In the end, getting kicked out of psychiatry, the place where I thought I could receive help, was the best thing that could have happened to me. It forced me to either die or look for an alternative. Still alive, I found the alternative in the Weglaufhaus. I cannot claim their vision and methods work for everyone, but those who are willing to take the responsibility for their own life and actively work on it can achieve much. Many a story that was deemed to be a dead-end changed with the help of the Weglaufhaus and a turn-off at the crossroads was taken; the basis simply being respect for the individual and a focus on their possibilities. The concept of mental illness is discarded, while acknowledging the importance of receiving proper help to get a life moving forward again.

This is the dream it should be. Everyone can achieve a sale landing in a crisis, almost shockingly easy it can be. A crisis can take a few hours or a few years. A crisis can take a lifetime. But people deserve to receive proper help from a society that is often in part responsible for creating crisis situations. Proper help is not the kind that is stigmatised, it has no labels and it looks at individual needs based on the requests of the help seeker. It is for sure not based on standardised methods, labelling and drugging. Humans can not be classified, even while we are alike in so many ways: our DNA and specific surroundings and experiences make us too unique a creature for this.

The Weglaufhaus allows one to be crazy within reason, i.e; not harming others. They recognise that behaviour like this is either an emotional outlet, a scream for help, or that people simply don’t realize at the moment what they are doing. With places for 13 people they attempt to guide a crisis in such a way it does not affect the other residents too heavily, any kind of violence towards others firmly set behind a clearly drawn line.

**Supplied information**:
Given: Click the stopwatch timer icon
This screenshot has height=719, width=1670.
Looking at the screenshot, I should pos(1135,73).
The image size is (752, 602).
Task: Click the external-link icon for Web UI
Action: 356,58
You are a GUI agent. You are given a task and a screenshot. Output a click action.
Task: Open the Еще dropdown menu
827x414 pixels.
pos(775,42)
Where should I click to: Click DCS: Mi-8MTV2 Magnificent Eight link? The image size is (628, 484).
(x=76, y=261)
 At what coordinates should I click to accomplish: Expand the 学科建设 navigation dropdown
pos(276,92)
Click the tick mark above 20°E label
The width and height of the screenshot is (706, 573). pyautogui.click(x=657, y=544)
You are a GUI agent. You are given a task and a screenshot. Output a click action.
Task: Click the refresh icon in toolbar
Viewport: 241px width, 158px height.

--

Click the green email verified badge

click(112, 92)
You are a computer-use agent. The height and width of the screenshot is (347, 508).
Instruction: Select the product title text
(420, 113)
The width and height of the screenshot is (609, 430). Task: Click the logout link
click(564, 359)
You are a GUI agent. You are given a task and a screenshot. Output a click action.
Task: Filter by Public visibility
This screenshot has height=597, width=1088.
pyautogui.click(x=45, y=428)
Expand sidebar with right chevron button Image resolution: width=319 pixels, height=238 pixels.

---

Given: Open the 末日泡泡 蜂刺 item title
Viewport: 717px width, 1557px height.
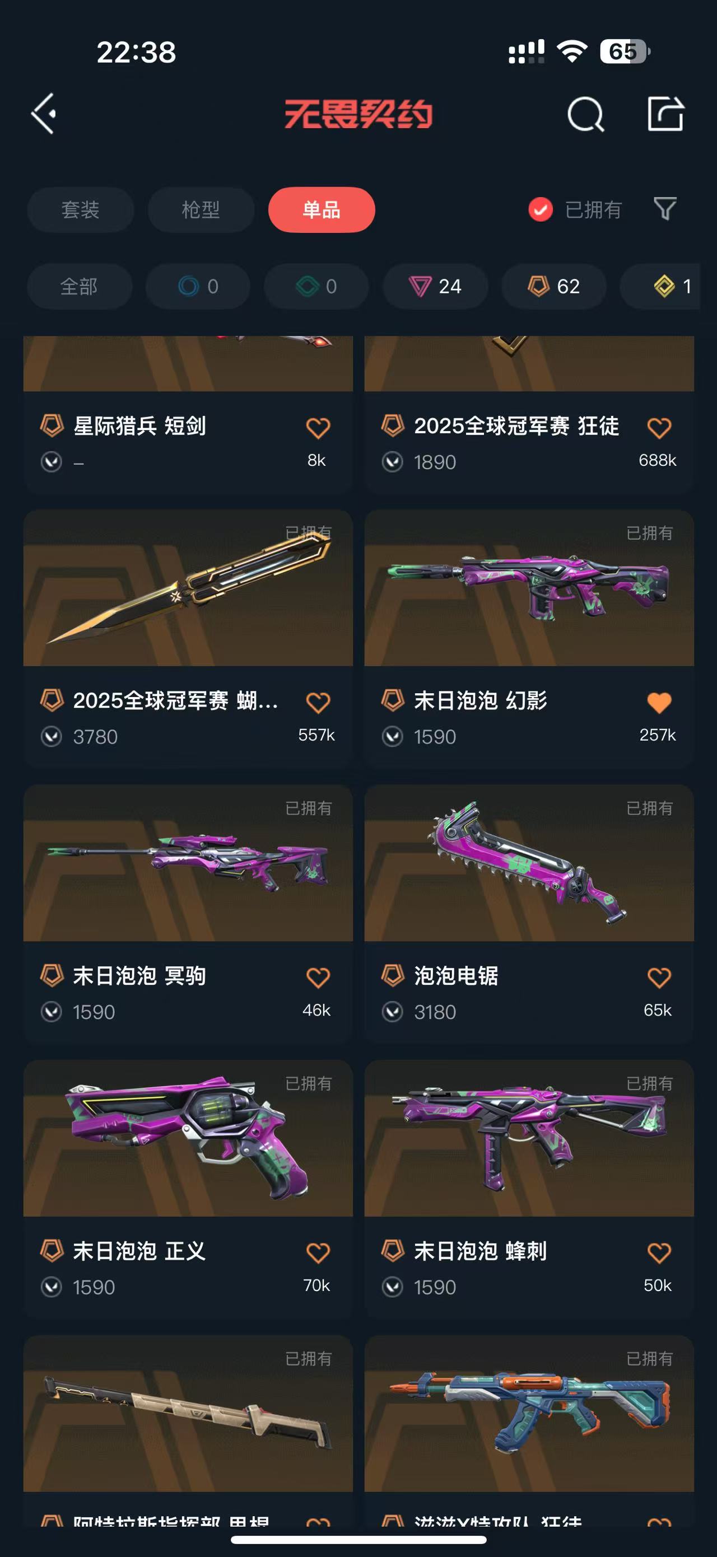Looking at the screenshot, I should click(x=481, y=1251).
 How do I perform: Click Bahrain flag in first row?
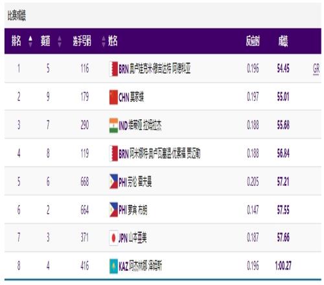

**Questions to answer**:
**A.** Answer these questions from the Weglaufhaus text:
(i) What event does the writer say forced them to either die or look for an alternative?
(ii) What three lengths of time does the text give for how long a crisis can take?
(iii) For how many people does the Weglaufhaus have places?
**B.** Decide whether each statement agrees with the Weglaufhaus text. Answer yes or no, and quote the words that decide it.
(i) The Weglaufhaus keeps the concept of mental illness.
(ii) Proper help, as the text describes it, is based on standardised methods.
(iii) The Weglaufhaus has places for 13 people.
**C.** Continue the Weglaufhaus text from its last sentence.

**Answers for this exercise**:
**A.**
(i) Getting kicked out of psychiatry.
(ii) A few hours, a few years, or a lifetime.
(iii) 13 people.

**B.**
(i) No: "The concept of mental illness is discarded"
(ii) No: "It is for sure not based on standardised methods, labelling and drugging."
(iii) Yes: "With places for 13 people"

**C.**
That said, I have to admit that even the Weglaufhaus still has much to learn. While it rests on a stable foundation, it continues to have to take part in a balancing act to meet the needs of all its residents while at the same time following the requirements of the German state and making sure resources come in via the city of Berlin.

As its organisation is unique there are hardly any others to which they can be compared or with which it can compare itself. The organisation has no strict hierarchy which sometimes results in errors not being recognized or effectively dealt with.

Nevertheless, an organisation employing people passionate about their work, who highly involve the residents in their personal process and the way the house works, may be considered already too great a gift.

It is not uncommon that they help people refused everywhere else. I am a case in point. My situation was deemed impossible and other set-ups would have rejected me. The Weglaufhaus, however, did accept me and provided a basis to get me through my crisis and slowly build up things again, even taking into account that during the whole process matters occurred that made this seem impossible, over and over again – there were at some point even lawyers drawn into the fray.

For this I am glad the Weglaufhaus exists. Even while it remains a fight they continue to engage in the battle, not only helping people within their facility, but also supporting and standing up for those outside via its association.

The author has chosen to remain anonymous, knowing the possible reactions may impact both his private and professional life. He does regret this decision but feels it to be the wiser option. In 2011 his personal crisis landed him for a period of 5 months in the Weglaufhaus. He expresses gratitude for the help he has received there. Those seeking contact with the author, please contact the Weglaufhaus. They are able to forward any requests.

Notes

1. The focus in this article lays on civilian psychiatry. Military and forensic psychiatry are not forgotten yet in this article respectfully ignored, as not within my experience.
2. Taken from Thomas Szasz, psychiatrist and Professor Emeritus of Psychiatry at the State University of New York Health Science Center.
3. The Kirkbride Plan is a system of mental asylum design advocated by the psychiatrist Thomas Story Kirkbride.
4. Taken from Wikipedia.
5. Taken from Wikipedia.
6. Taken from the International Declaration of Human Rights.